Building and running Spark 1.0 on Ubuntu

This article describes the step-by-step approach to build and run Apache Spark 1.0.0-SNAPSHOT. I personally use a virtual machine for testing out different big data softwares (Hadoop, Spark, Hive, etc.) and I’ve used LinuxMint 16 on VirtualBox 4.3.10 for the purpose of this blog post.

Install JDK 7

$ sudo add-apt-repository ppa:webupd8team/java
$ sudo apt-get update
$ sudo apt-get install oracle-java7-installer

Verify the Java installation:

$ java -version
java version "1.7.0_55"
Java(TM) SE Runtime Environment (build 1.7.0_55-b13)
Java HotSpot(TM) 64-Bit Server VM (build 24.55-b03, mixed mode)

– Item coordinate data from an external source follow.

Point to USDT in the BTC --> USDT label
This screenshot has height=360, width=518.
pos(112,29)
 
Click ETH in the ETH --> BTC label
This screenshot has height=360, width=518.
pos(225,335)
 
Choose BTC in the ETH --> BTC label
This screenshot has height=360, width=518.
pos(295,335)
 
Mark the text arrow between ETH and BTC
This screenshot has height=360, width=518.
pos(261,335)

Create a symlink for easier configuration later

$ cd /usr/lib/jvm/
$ sudo ln -s java-7-oracle jdk

Download Spark

Note: parambirs is my user name as well as group name on the ubuntu machine. Please replace this with your own user/group name

$ cd ~/Downloads
$ git clone
$ sudo mv spark /usr/local
$ cd /usr/local
$ sudo chown -R parambirs:parambirs spark


$ cd /usr/local/spark
$ sbt/sbt clean assembly

Run an Example

$ cd /usr/local/spark
$ ./bin/run-example org.apache.spark.examples.SparkPi 
Pi is roughly 3.1399

Run Spark Shell

$ ./bin/spark-shell

Try out some commands in the spark shell

scala> val textFile=sc.textFile("")
textFile: org.apache.spark.rdd.RDD[String] = MappedRDD[1] at textFile at <console>:12
scala> textFile.count
res0: Long = 126
scala> textFile.filter(_.contains("the")).count
res1: Long = 28
scala> exit

10 thoughts on “Building and running Spark 1.0 on Ubuntu

  2. Hi, I hit error when executing this command : $ sbt/sbt clean assembly. Based on the logs :
    # There is insufficient memory for the Java Runtime Environment to continue.
    # Native memory allocation (malloc) failed to allocate 1431699456 bytes for committing reserved memory.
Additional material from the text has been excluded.